Donnerstag, 13. Januar 2011

Jean schreiben lernen

Bonjour, guten Tag! Hier bloggt eine Dolmetscherin und Übersetzerin aus dem Fran­zö­si­schen. Wenn ich nicht bei Konferenzen und Dreharbeiten dolmetsche, arbeite ich im home office.

Dieser Tage diktiere ich zum zweiten Mal eine Drehbuchübersetzung. Ich habe vor sechs Jahren meinen ersten Kontakt mit der Diktiersoftware "Dragon" von Nuance gemacht, damals noch auf PC. Jetzt gibt es das Programm auch für die andere Fraktion, es heißt "MacSpeech Dictate". Die Software muss ab dem ersten Tag ihre Feuerprobe bestehen, denn ein Berlinaledrehbuch ist mir kurz nach Sylvester auf den Tisch geflattert.

Bitte recht deutlich!
Zunächst aber dürfen "der kleine Drache" und ich uns kennenlernen. Dazu muss ich vorgegebene Texte vorlesen. Meine Aussprache des ersten Texts wird flugs integriert, beim zweiten Mal speichert das System eine halbe Stunde lang, bis ich den Vorgang abbreche, da ich einen Fehler vermute.

▬▬▬▬▬▬▬▬▬▬

### ZU ERLEDIGENDE AUFGABEN:
[1] Beantworte anhand des Blogeintrags über die Diktiersoftware folgende Fragen:
(a) Aus welcher Sprache dolmetscht und übersetzt die Bloggerin?
(b) Wann und auf welchem Rechnertyp hatte sie ihren ersten Kontakt mit „Dragon“?
(c) Was geschieht beim zweiten vorgelesenen Text?
[2] Setze den Blogeintrag über die Diktiersoftware mit einigen Sätzen fort.
Die folgende Auflistung ist eigenständiges Material und gehört nicht zum Blogeintrag.

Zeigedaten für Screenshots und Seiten
▬▬▬▬▬▬▬▬▬▬

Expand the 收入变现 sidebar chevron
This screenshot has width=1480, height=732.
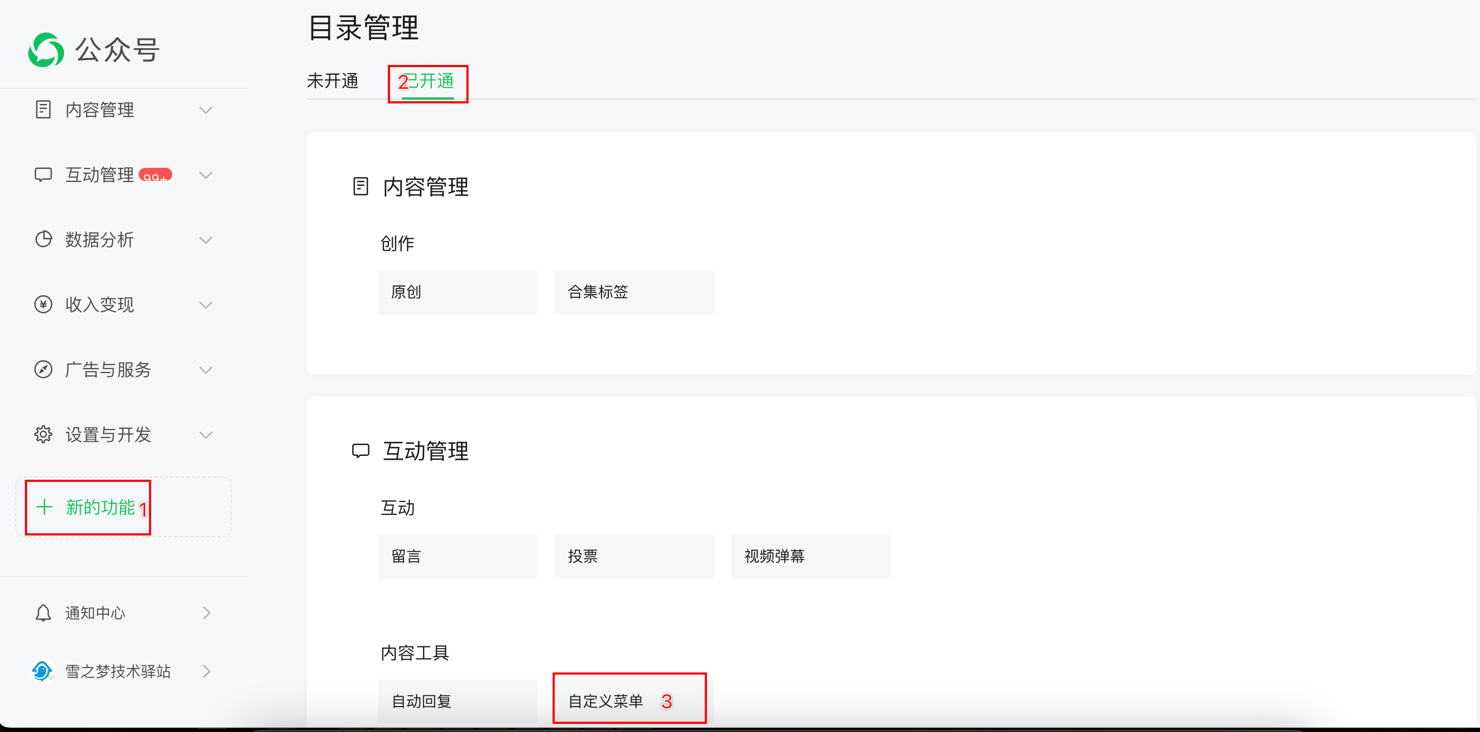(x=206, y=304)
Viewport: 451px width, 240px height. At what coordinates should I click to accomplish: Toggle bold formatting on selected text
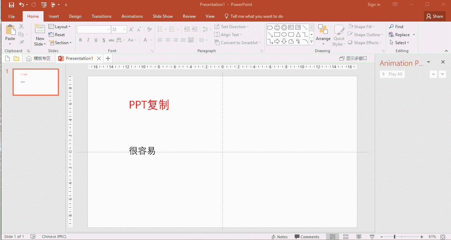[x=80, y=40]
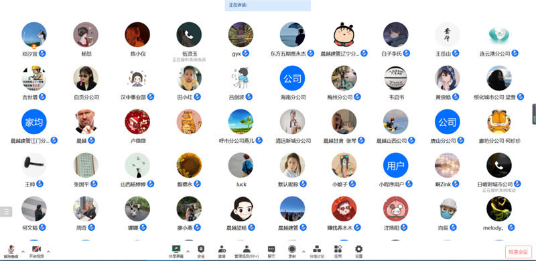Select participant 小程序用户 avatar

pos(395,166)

▬▬▬▬▬▬▬▬▬▬

### ANTWORTEN ZUR ÜBUNG:
[1]
(a) Sie dolmetscht und übersetzt aus dem Französischen.
(b) Der erste Kontakt war vor sechs Jahren, damals noch auf einem PC.
(c) Das System speichert eine halbe Stunde lang, bis sie den Vorgang abbricht, weil sie einen Fehler vermutet.

[2]
Gestern, nach den ersten dreißig Seiten, habe ich den zweiten "Kennenlerntext" diktiert, nachdem ich bei Martin Sauer, einem anderen Blogger, die Information fand, dass langanhaltendes Abspeichern durchaus normal sei. (Das teilweise etwas kraus ins Deutsche übersetzte Benutzerhandbuch warnt hier nicht genug vor.)

Deshalb habe ich jetzt Zeit, meine ersten Erfahrungen zu beschreiben. Ich über­setze ein Drehbuch aus Frankreich — und merke gleich, dass es das Dik­tier­pro­gramm mit dem Idiom unseres Nachbarlandes nicht so hat (dabei ist "dragon" doch auch ein französisches Wort!) ...

Der Held des neuen Buches ist ein i-Dötzken ("Das war Westfälisch" für 'Schul­an­fänger'). Er heißt Jean, und auch wenn ich alles andere an ein deutsches Umfeld anpasse und aus dem CP (cours préparatoire) die "erste Klasse" mache, Ei­gen­na­men wie Jean bleiben stehen. Ich ersetze "Jean" also nicht durch "Hans", selbst wenn der Vorname Hans samt Bindestrich und zweitem Vornamen einstmals ähnlich weit in Deutschland verbreitet war, wie es "Jean" in Frankreich in manchen so­zia­len Schichten heute noch ist.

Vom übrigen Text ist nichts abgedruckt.